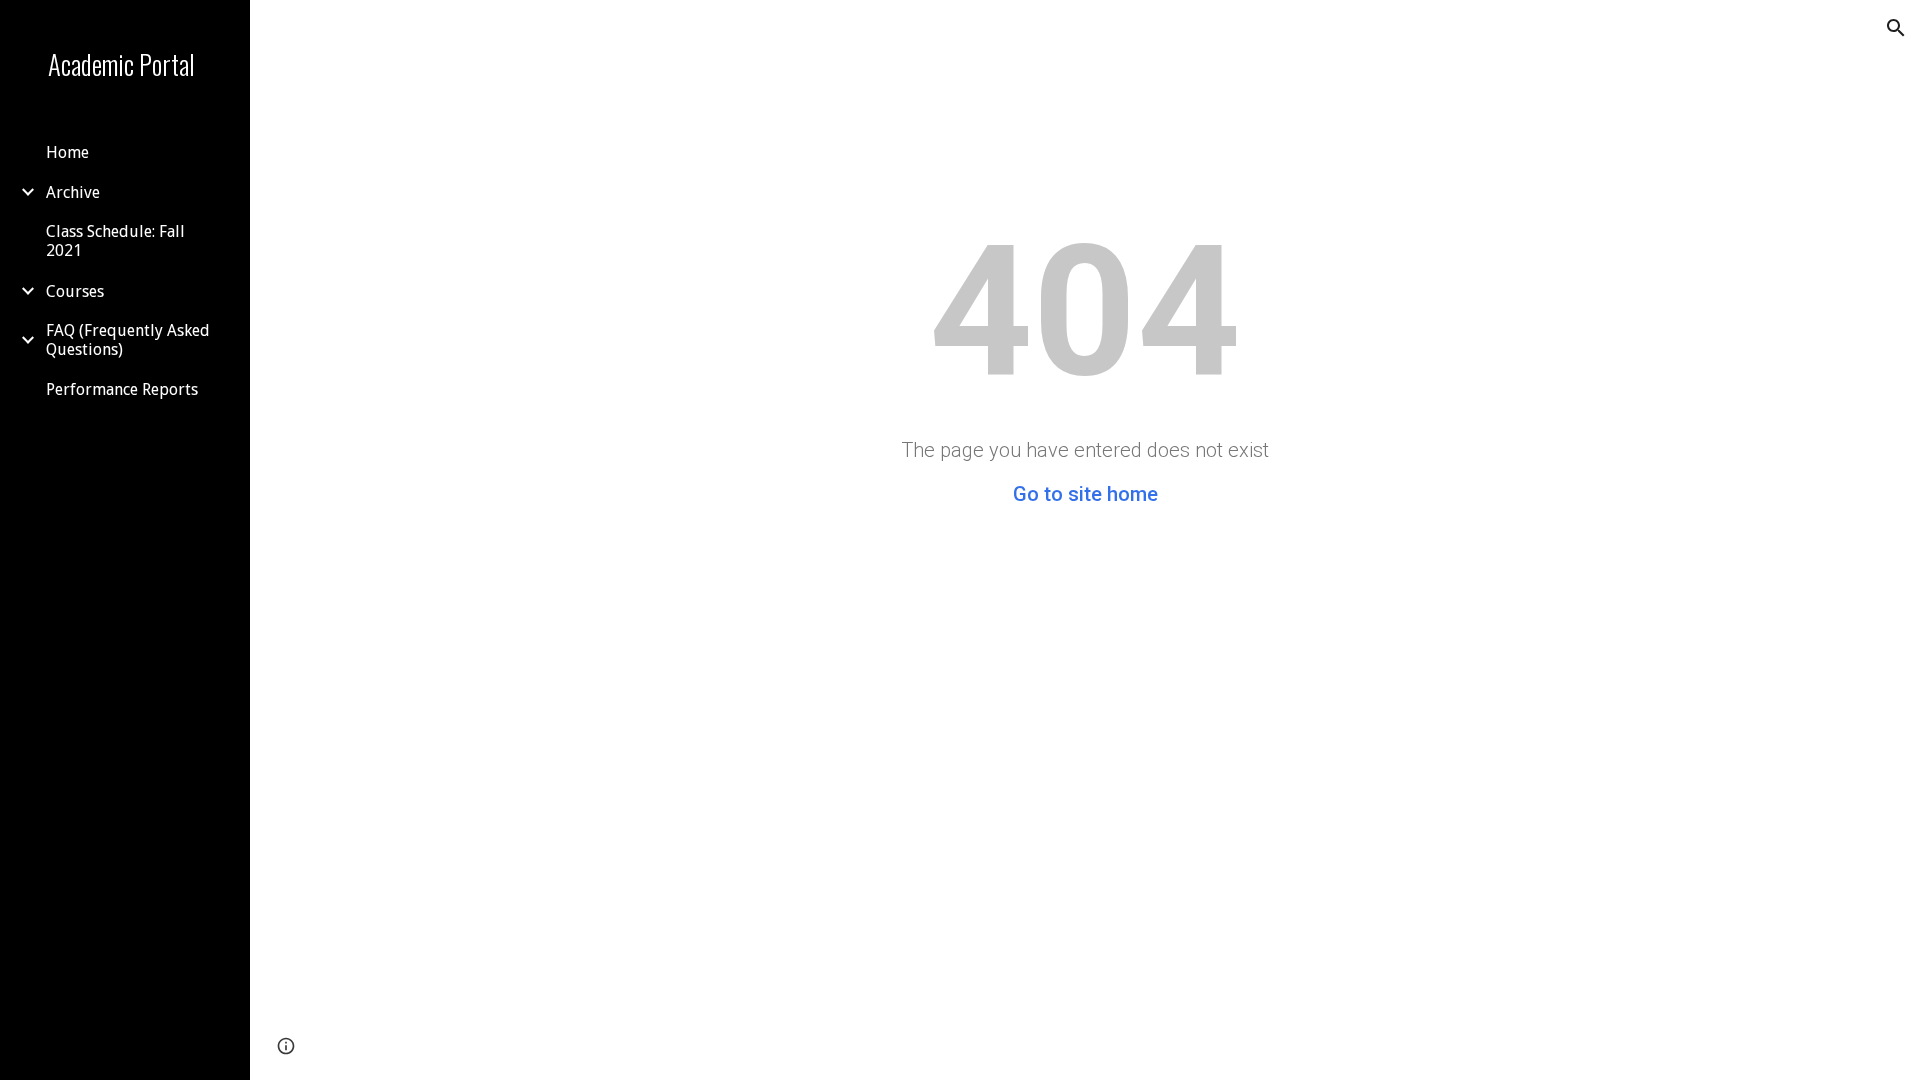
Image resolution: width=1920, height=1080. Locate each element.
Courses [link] (75, 291)
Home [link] (67, 152)
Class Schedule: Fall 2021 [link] (115, 241)
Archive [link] (73, 192)
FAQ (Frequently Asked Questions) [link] (128, 340)
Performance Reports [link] (122, 389)
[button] (1896, 28)
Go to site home (1085, 494)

■ ■ ■ ■ ■ ■ ■

* REQUIREMENTS
Please set down every line of the records above word for word, leaving out the pictures.

* OUTPUT BELOW
Image resolution: width=1920, height=1080. Locate each element.
Courses [link] (75, 291)
Home [link] (67, 152)
Class Schedule: Fall 2021 [link] (115, 241)
Archive [link] (73, 192)
FAQ (Frequently Asked Questions) [link] (128, 340)
Performance Reports [link] (122, 389)
[button] (1896, 28)
Go to site home (1085, 494)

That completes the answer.